La excitación resultante del coito arácnido, según él, había resistido a una eyaculación aérea y a varias duchas de agua fría. Al cabo de cuatro décadas y sinfín de aventuras, la memoria de las velludas bestezuelas agarradas bajo el inclemente cielo azul de Baton Rouge venía a veces a turbarlo y, aun ahora, cuando los años aconsejaban moderación, aquella remota imagen, al emerger de pronto en su conciencia, lo empingorotaba más que un jalón de yobimbina.
—Cuéntanos qué hacías en el Folies Bergère, Fito —pidió Teté Barriga, sabiendo perfectamente a lo que se exponía—. Aunque sea mentira ¡es tan chistoso!
—Era invencionarlo, meter la mano al fuego —apuntó la señora Lucrecia, demorando el cuento—. Pero, a Teté le encanta chamuscarse.
Fito Cebolla se revolvió en el asiento donde yacía semiderribado por el whisky:
—¡Cómo, mentira! Fue el único trabajo agradable de mi vida. Pese a que me trataban tan mal como me trata tu marido en la oficina, Lucre. Ven, siéntate con nosotros, atiéndenos.
Tenía los ojos vidriosos y la voz escaldada. Los invitados comenzaban a mirar los relojes. Doña Lucrecia, haciendo de tripas corazón, fue a sentarse junto a los Barriga. Fito Cebolla empezó a evocar aquel verano. Se había quedado varado en París sin un centavo, y, gracias a una amiga, obtuvo un empleo de pezonero en el «histórico teatro de la rué Richer».
—Pezonero viene de pezón, no de pesas —explicó, mostrando una sicalíptica puntita de lengua rojiza y entornando los salaces ojos como para ver mejor lo que veía («y lo que veía era mi escote, amor». La soledad de don Rigoberto comenzaba a poblarse y afiebrarse)—. Aunque era el último pinche y el peor pagado, de mí dependía el éxito del show. ¡Una responsabilidad del carajo!
—¿Cuál, cuál? —lo urgió Teté Barriga.
—Poner tiesos, en el momento de salir a escena, los pezones de las coristas.
Para lo que, en su agujero de las bambalinas, disponía de un balde de hielo. Las muchachas, engalanadas con penachos de plumas, adornos de flores, exóticos peinados, largas pestañas, uñas postizas, mallas invisibles y colas de pavorreal, nalgas y pechos al aire, se inclinaban ante Fito Cebolla, quien frotaba cada pezón y la corola circundante con un cubito de hielo. Ellas, entonces, dando un gritito, saltaban a escena, los pechos como espadas.

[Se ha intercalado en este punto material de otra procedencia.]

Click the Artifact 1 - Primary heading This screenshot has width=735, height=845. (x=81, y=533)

—¿Funciona, funciona? —insistía Teté Barriga, ojeando su pecho alicaído, mientras su marido bostezaba—. ¿Frotándoles hielo se ponen…?
—Tiesos, duros, rectos, empinados, airosos, erguidos, soberbios, erizados, encolerizados —prodigaba su versación en materia de sinónimos Fito Cebolla—. Permanecen así quince minutos, cronometrados.

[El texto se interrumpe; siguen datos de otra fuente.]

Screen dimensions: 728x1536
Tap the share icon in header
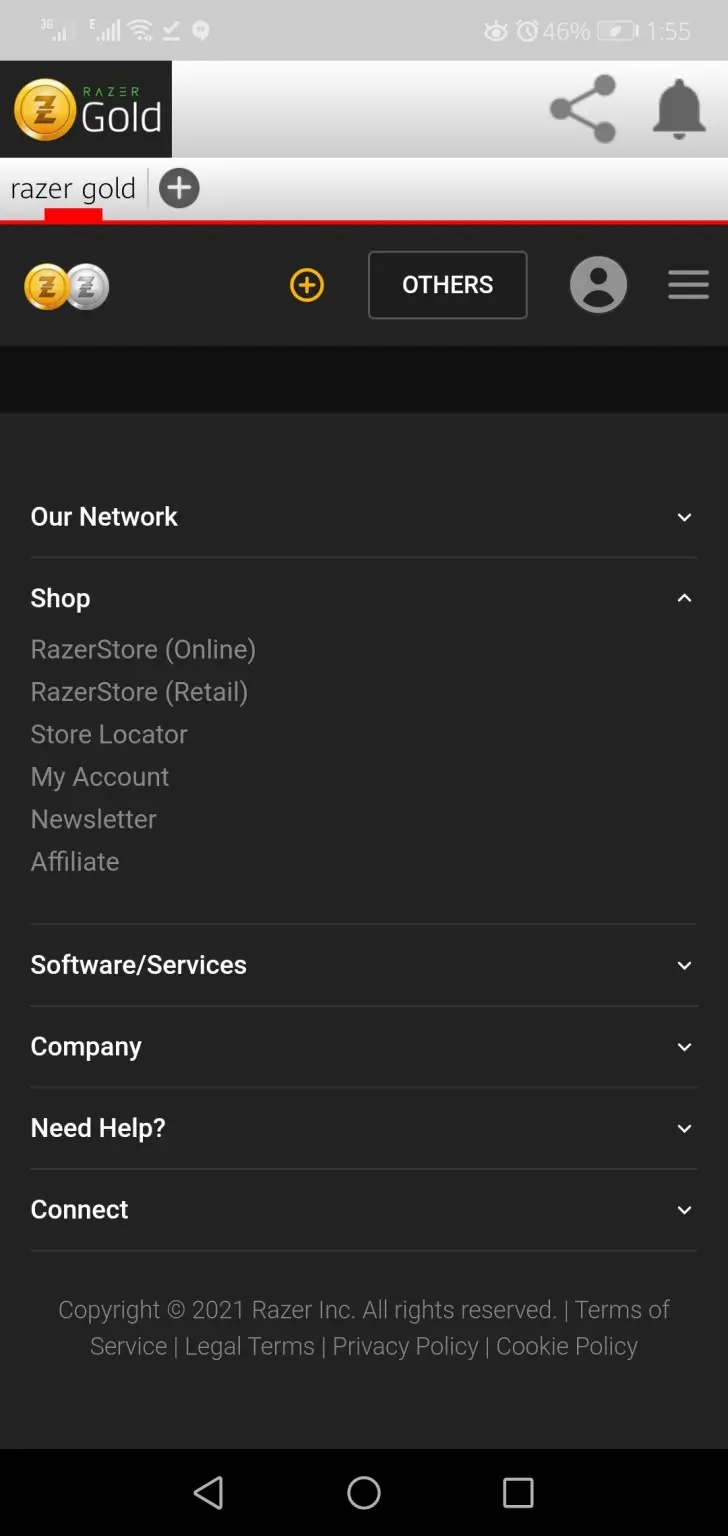(583, 109)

«Sí, funciona», se repitió don Rigoberto. En las persianas se insinuaba una rayita pálida. Otro amanecer lejos de Lucrecia. ¿Era hora de despertar a Fonchito para el colegio? Aún no. Pero ¿no estaba ella aquí? Como cuando habían verificado sobre sus hermosos pechos la receta del Folies Bergére. Él había visto enderezarse esos oscuros pezones en sus areolas doradas y ofrecerse a sus labios, fríos y duros como piedras. Aquella verificación había costado a Lucrecia un resfrío, que, por lo demás, le contagió.
—¿Dónde está el baño? —preguntó Fito Cebolla—. Para lavarme las manos, no piensen mal.
Lucrecia lo guió hasta el pasillo, guardando prudente distancia. Temía sentir de nuevo, en cualquier momento, aquella ventosa manual.
—Tu zambita me ha gustado, en serio —iba balbuciendo Fito, entre tropezones—. Yo soy democrático, vengan negras, blancas o amarillas, si están bien despachadas. ¿Me la regalas? O, si prefieres, traspásamela. Te pago un juanillo.
—Ahí tienes el baño —lo frenó doña Lucrecia—. Lávate también la lengua, Fito.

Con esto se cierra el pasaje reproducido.